As all good teachers know, students will work much harder for extra-credit points than at the assigned task. I like to take advantage of this convenient trait in my introductory course on evolution. Once my students — nonscience majors at a midwestern land-grant university — understand the basic terms, I offer additional points for answering the questions I really want them to investigate. Find a dozen differences between the skeletons of a chimpanzee and a human being, I challenge them; tell me how a human female skeleton differs anatomically from a male.
The male and female skeletons I display are exemplary in their difference, and since most students should be able to guess what that difference is if they don’t already know, I usually feel confident that the final answer is a giveaway. I say usually because seven years ago, the first time I taught the course, I got a surprising answer that still crops up with alarming regularity. Five minutes into the lab period, a young woman announced that she could answer the question without even examining the human skeletons.

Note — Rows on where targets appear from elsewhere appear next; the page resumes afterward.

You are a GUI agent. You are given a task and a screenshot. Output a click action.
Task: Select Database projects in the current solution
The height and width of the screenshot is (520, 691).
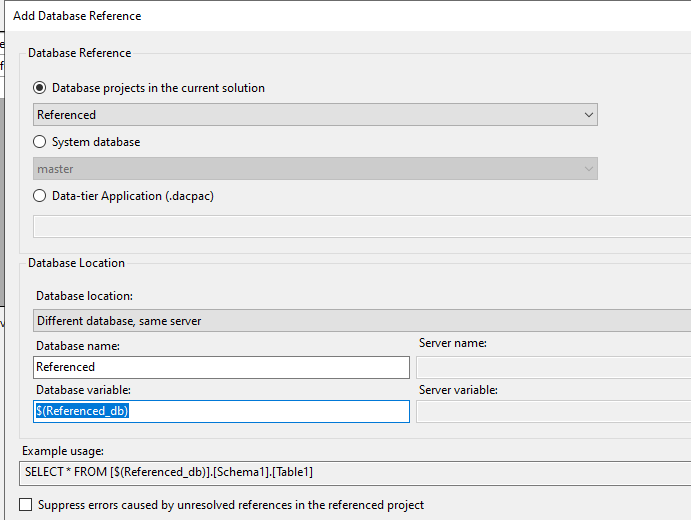[41, 88]
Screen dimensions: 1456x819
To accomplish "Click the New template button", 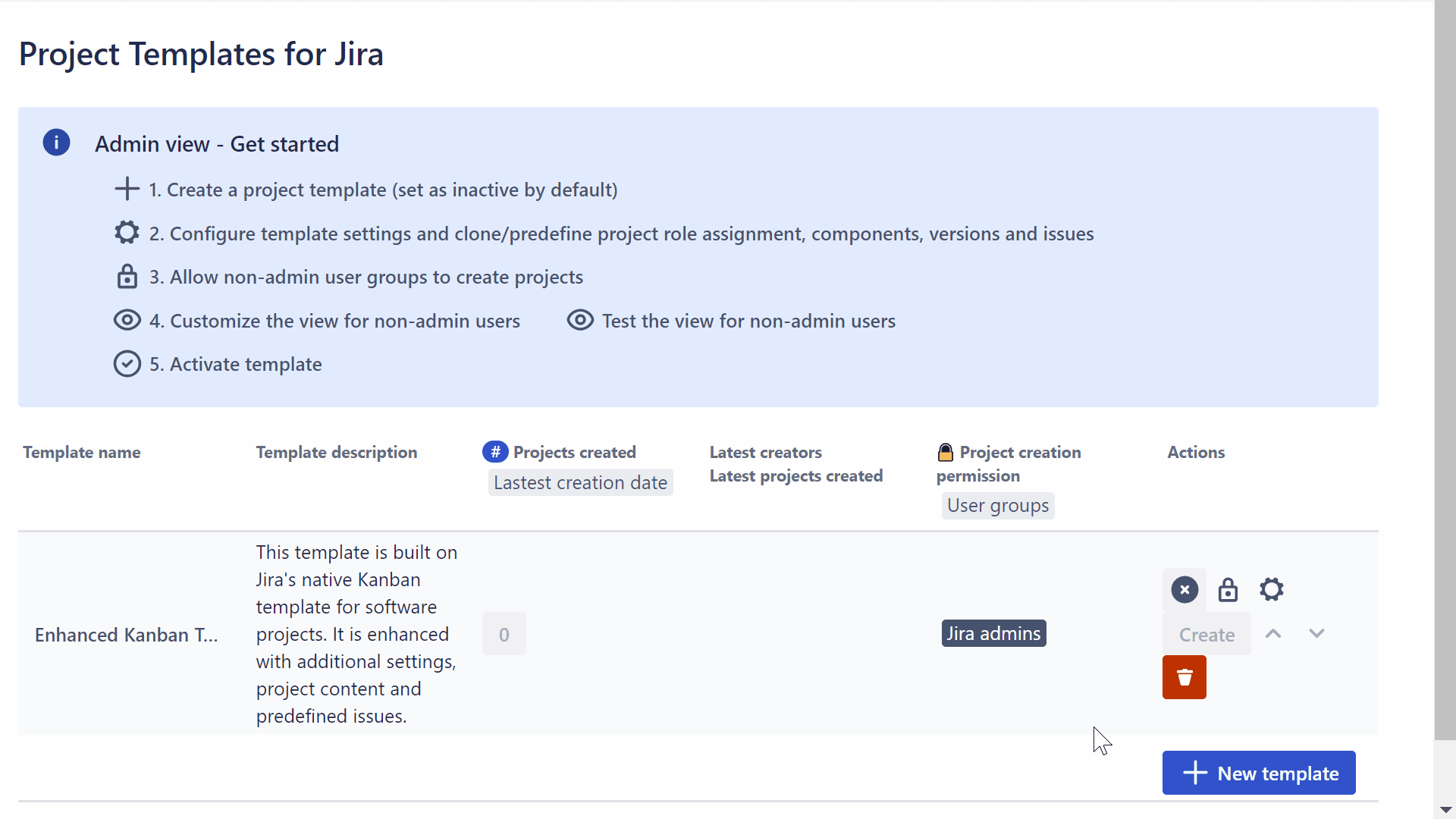I will pyautogui.click(x=1259, y=773).

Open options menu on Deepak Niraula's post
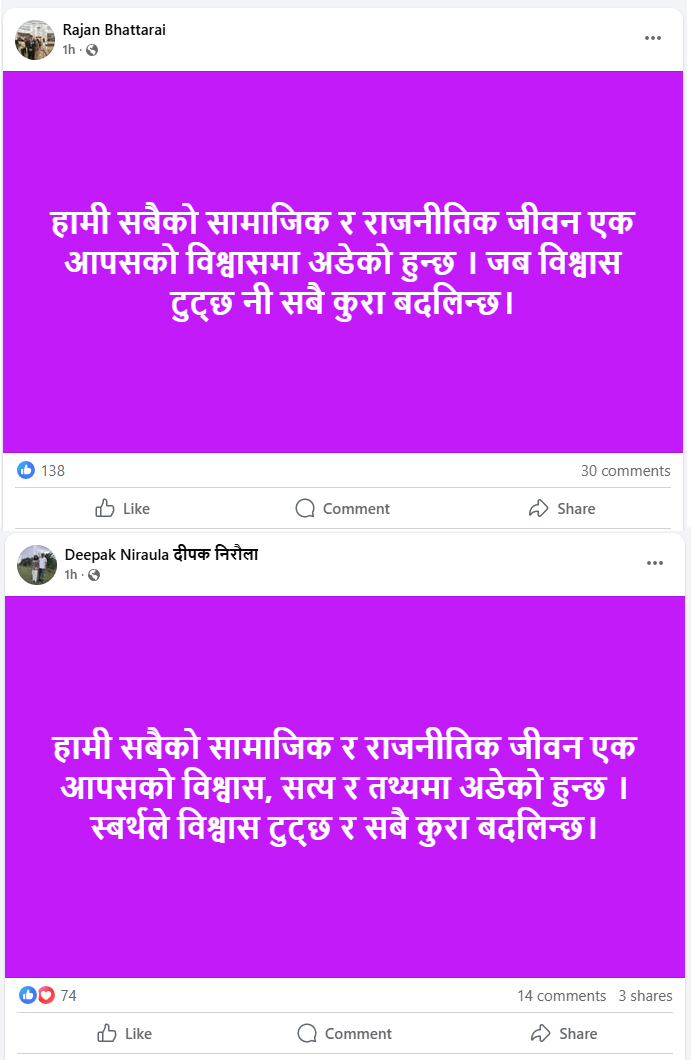tap(654, 562)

I waited silently for her to explain that the female pelvis is shaped slightly differently from the male’s, with a larger opening for childbearing. That part was the giveaway. The real purpose of the exercise was to make her prove her conjecture with measurements — to translate the theory to practice. I also wanted her to explain why this sexual dimorphism — that is, this sexually determined physical difference — is not nearly so pronounced in nonhuman primates, such as chimpanzees.

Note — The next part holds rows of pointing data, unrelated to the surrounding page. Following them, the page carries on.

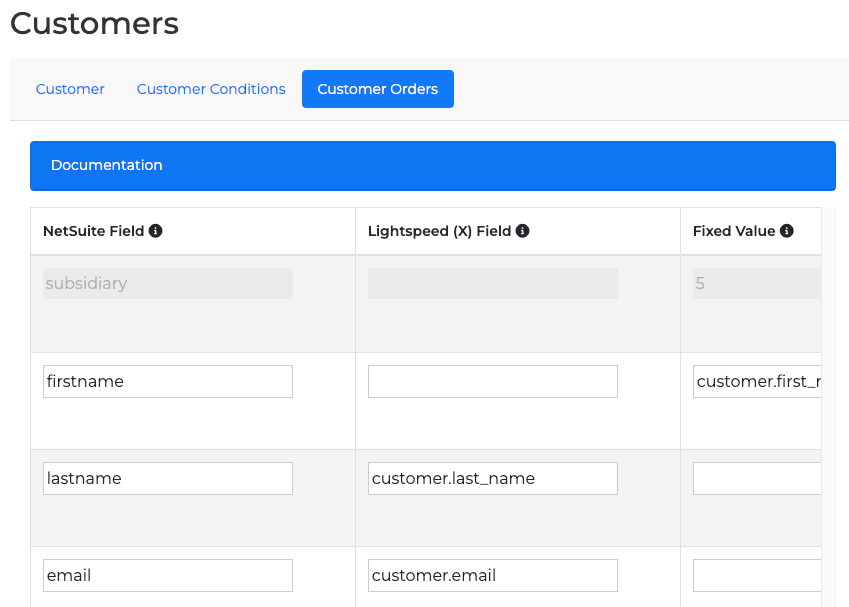Select the Customer Orders tab
Viewport: 849px width, 607px height.
[x=377, y=89]
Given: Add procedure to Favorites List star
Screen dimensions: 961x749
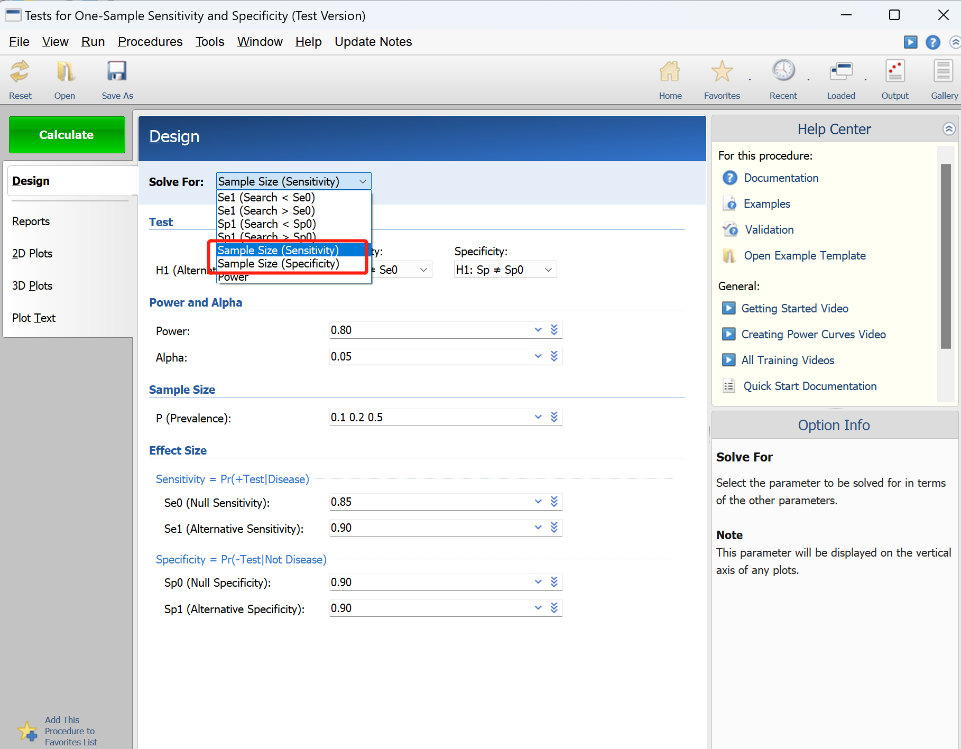Looking at the screenshot, I should tap(27, 731).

She spoke: Males have one fewer pair of ribs than females.
I was totally unprepared for her answer. My mandible dropped. After a moment’s reflection, I realized she must be referring to the biblical story in which God creates Eve from one of Adam’s ribs. My student was someone who believed in the literal truth of the Bible, and it was her religious belief, not her previous knowledge of human anatomy, that made her so sure of her answer. This was going to be a challenge.